You are viewing a plain text version of this content. The canonical link for it is here.
Posted to dev@kafka.apache.org by hzh0425 <hz...@163.com> on 2023/01/21 05:34:52 UTC

[DISCUSS] Tiered-Storage: Implement RocksdbBasedMetadataCache for TopicBased RLMM

Background:
In KIP-405: Kafka Tiered Storage - Apache Kafka - Apache Software Foundation,  kafka introduced the feature of hierarchical storage, and RLMM is responsible for storing remote segment's metadata.


BTW, [KAFKA-9555] Topic-based implementation for the RemoteLogMetadataManager - ASF JIRA (apache.org) implements the default RLMM - 'TopicBased-RLMM'.




Problem:
TopicBased RLMM stores all metadata of subscriptions in memory.

In our practice, we found that when the metadata gradually increases, there will be a huge burden on the broker's memory (GB level), and at the same time, it will be very time-consuming to save the snapshot of the full amount of metadata to the disk.




Solution

We hope to introduce rocksdb to solve this problem:
- Implement a RocksdbBasedMetadataCache
- All metadata is stored on disk, only a small amount of rocksdb memory cache is required.

Request 1:
Render every line of the listing below as a Markdown table with the columns Row and Line, omitting blank lines and leaving the pictures out.
The listing has no connection to the Kafka mailing list post.

Data listing:
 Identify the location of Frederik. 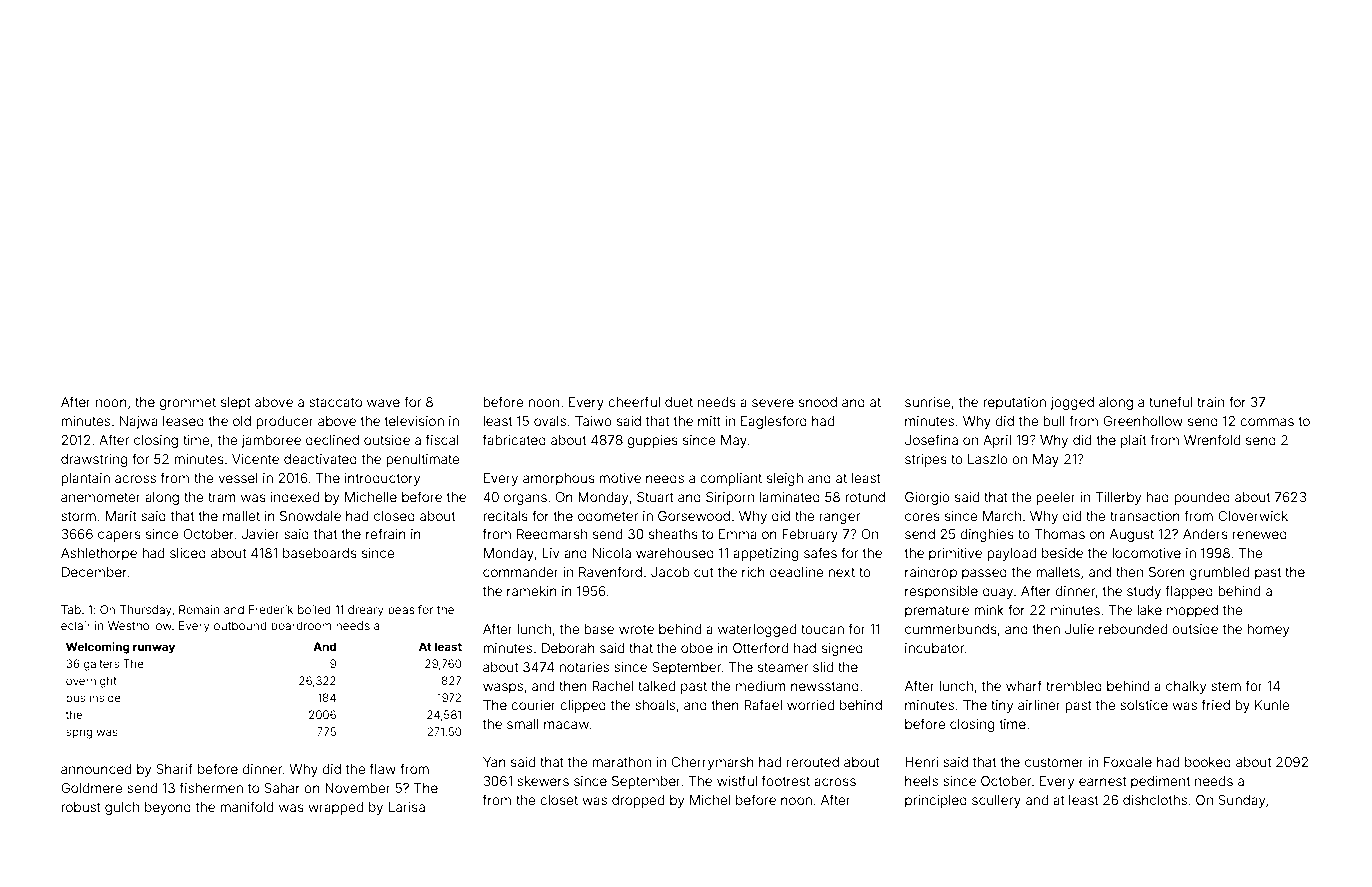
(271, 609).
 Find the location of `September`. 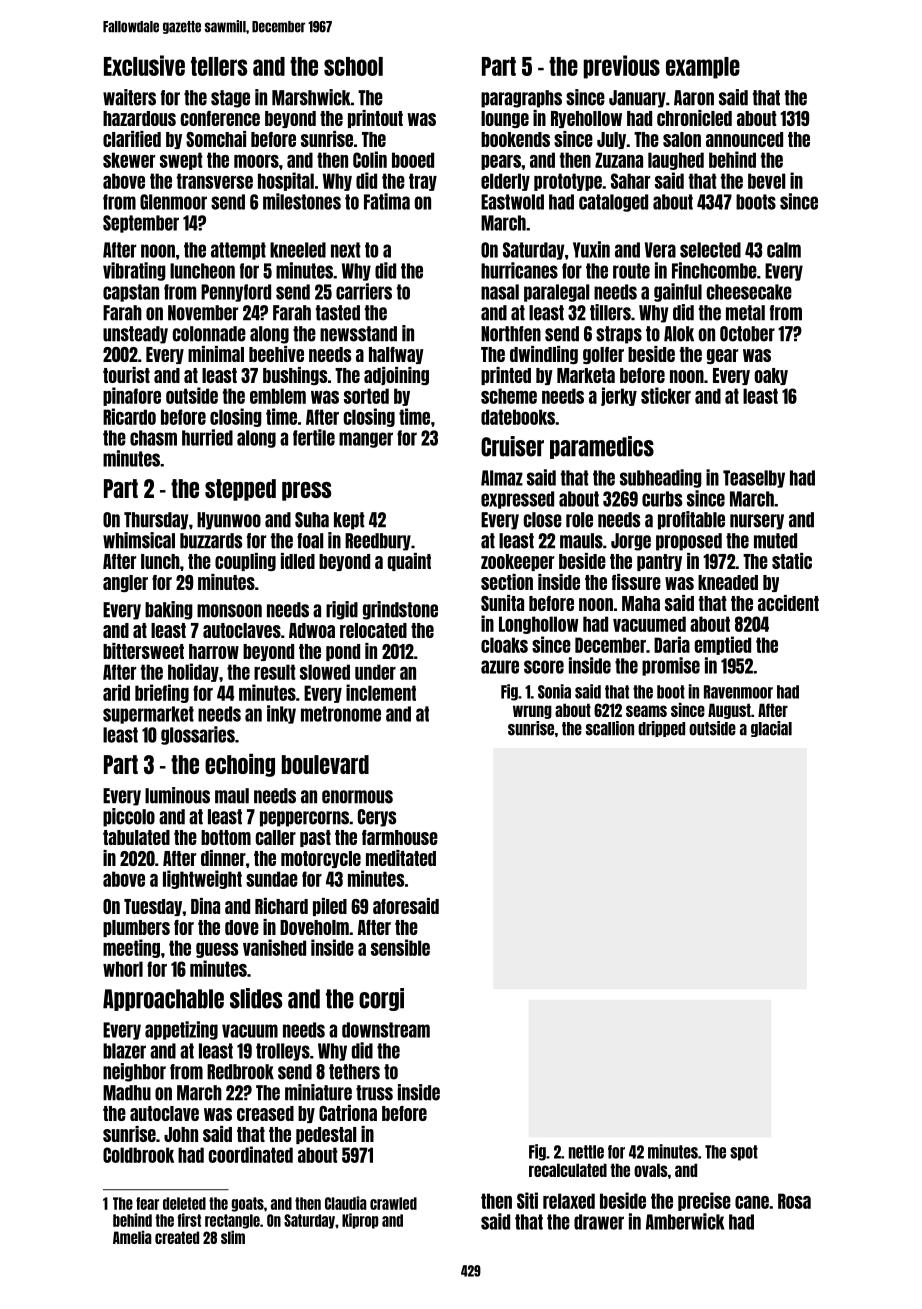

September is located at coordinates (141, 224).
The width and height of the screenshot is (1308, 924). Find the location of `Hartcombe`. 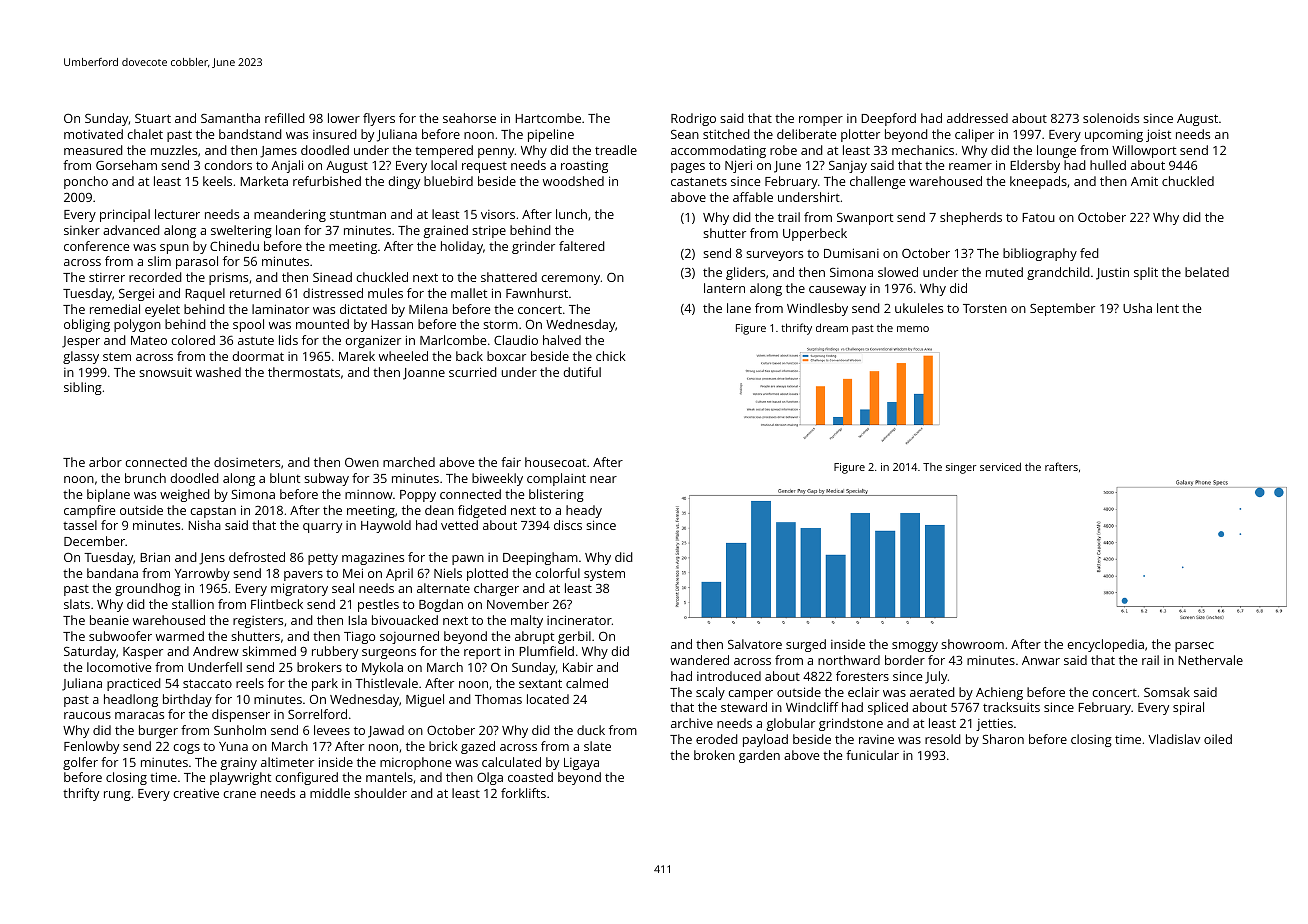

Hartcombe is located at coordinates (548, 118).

Request 2:
According to the Kafka mailing list post, where does the topic-based RLMM store all metadata of subscriptions?

Full response 1:
| Row | Line |
|---|---|
| 1 |  Identify the location of Frederik.  |
| 2 | (271, 609). |
| 3 |  Find the location of `September`.  |
| 4 | September is located at coordinates (141, 224). |
| 5 | The width and height of the screenshot is (1308, 924). Find the location of `Hartcombe`.  |
| 6 | Hartcombe is located at coordinates (548, 118). |

Full response 2:
It stores all of that metadata in memory.